Die Studienlage ist zwar noch dünn, doch zeigen sie klare Zusammenhänge zwischen der häufigen Nutzung und psychischen Belastungen. Dazu zählen depressive Verstimmungen, Angstsymptome sowie Probleme mit Aufmerksamkeit und Schlaf. Ein einfaches Verbot von Social Media sei jedoch nicht der richtige Weg. Die Wissenschaftlerin betont vielmehr, dass altersabhängige Zugangsbeschränkungen und klare Vorgaben zur Ausgestaltung der Angebote notwendig sind. Ziel sollte es sein, einen reflektierten und verantwortungsvollen Umgang mit sozialen Medien zu fördern.

Vorschläge für Maßnahmen

Die Herausforderung liegt darin, die richtige Balance zu finden. Die Nationale Akademie der Wissenschaften Leopoldina fordert ebenfalls mehr Jugendschutz und schlägt vor, dass Kinder unter 13 Jahren keine Social Media Accounts besitzen sollten. Jugendliche ab 13 Jahren könnten diese Nutzung zwar unter elterlicher Aufsicht haben, jedoch mit klaren Schutzregeln, insbesondere für diejenigen unter 18 Jahren.

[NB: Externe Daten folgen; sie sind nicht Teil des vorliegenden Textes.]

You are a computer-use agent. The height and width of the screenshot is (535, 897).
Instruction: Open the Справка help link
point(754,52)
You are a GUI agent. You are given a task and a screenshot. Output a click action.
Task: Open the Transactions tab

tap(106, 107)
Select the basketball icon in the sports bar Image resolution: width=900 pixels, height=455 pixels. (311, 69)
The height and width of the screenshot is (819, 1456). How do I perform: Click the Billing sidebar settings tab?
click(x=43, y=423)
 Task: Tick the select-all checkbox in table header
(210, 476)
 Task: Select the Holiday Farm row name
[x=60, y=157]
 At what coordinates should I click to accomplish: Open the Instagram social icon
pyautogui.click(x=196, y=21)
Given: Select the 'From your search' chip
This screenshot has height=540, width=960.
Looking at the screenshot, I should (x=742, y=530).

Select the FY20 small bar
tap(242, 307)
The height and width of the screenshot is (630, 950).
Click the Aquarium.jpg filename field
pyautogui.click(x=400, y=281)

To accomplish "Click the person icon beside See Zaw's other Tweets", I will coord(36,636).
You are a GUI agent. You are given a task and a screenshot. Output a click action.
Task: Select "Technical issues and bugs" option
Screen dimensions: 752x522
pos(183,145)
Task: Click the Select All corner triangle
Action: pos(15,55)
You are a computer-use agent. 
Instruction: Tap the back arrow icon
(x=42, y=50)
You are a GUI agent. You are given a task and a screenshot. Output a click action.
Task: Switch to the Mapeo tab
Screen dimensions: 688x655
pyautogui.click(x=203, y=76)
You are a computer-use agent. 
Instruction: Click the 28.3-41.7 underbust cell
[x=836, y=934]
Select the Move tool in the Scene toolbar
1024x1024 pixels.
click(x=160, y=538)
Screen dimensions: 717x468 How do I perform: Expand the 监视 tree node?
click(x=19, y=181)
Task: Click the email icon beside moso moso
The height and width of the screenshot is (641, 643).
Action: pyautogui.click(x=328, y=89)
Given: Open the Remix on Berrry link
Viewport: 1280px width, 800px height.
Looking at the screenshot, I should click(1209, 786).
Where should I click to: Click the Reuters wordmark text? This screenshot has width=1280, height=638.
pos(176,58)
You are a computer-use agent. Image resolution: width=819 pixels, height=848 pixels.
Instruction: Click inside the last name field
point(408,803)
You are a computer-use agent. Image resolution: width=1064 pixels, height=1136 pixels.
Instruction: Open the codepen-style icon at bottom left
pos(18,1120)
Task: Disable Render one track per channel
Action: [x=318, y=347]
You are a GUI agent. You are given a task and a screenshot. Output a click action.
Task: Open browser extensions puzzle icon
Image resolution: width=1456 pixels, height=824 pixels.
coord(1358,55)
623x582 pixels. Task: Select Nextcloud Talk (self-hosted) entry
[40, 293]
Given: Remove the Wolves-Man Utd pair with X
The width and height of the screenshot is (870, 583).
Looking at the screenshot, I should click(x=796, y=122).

Keine personalisierte Werbung und kein Erstellen von Nutzerprofilen sind dabei wesentliche Aspekte dieser Empfehlungen. Diese Auffassungen werden auch durch Tagesschau unterstützt.

Die aktuellen Daten belegen zunehmende Probleme: Jugendpsychologin Silvia Schneider stellt fest, dass bereits 71% der 12- bis 13-Jährigen TikTok nutzen. Eine Suche, die nicht ohne Risiken ist, da eine intensive Nutzung mit Belastungen wie Depressionen und Angstzuständen in Verbindung steht. Um dem entgegenzuwirken, befürworten Experten eine altersgerechte Schulung in Medienkompetenz, die in Schulen bis zur 10. Klasse verankert werden sollte.

Die Rolle der Schulen und Familien

Eltern und Schulen sind in dieser Thematik integrale Partner. Während Schulen dazu berufen sind, systematisch Medienkompetenz zu vermitteln, müssen Eltern auch in den Familienalltag klare Regeln für den Umgang mit sozialen Medien etablieren, die im Dialog zwischen Elternhaus und Schule ausgehandelt werden. Ziel ist es, Kinder und Jugendliche darin zu unterstützen, jederzeit das Vertrauen zu ihren Eltern zu haben, auch wenn sie möglicherweise negative Erfahrungen gemacht haben. Mit den richtigen Informationsangeboten sollte es Eltern erleichtert werden, gesunde Mediennutzung zu fördern.

Das Zusammenspiel von Elternhaus, Schule und Plattformregulierung macht in diesem Kontext die effektive Regulierung aus. Der Bundeszentrale für politische Bildung weist darauf hin, dass die Verantwortung auch bei den Plattformbetreibern liegt, gefährliche Inhalte zu moderieren und anzupassen, um damit die Sicherheit von Kindern und Jugendlichen zu gewährleisten.

Insgesamt ist klar, dass es in der heutigen Zeit unabdingbar ist, Jugendlichen beim Umgang mit sozialen Medien Unterstützung zu bieten. Ob es um die Förderung von digitaler Bildung oder das Schaffen von gemeinsamem Verständnis geht, die Verantwortung liegt bei uns allen.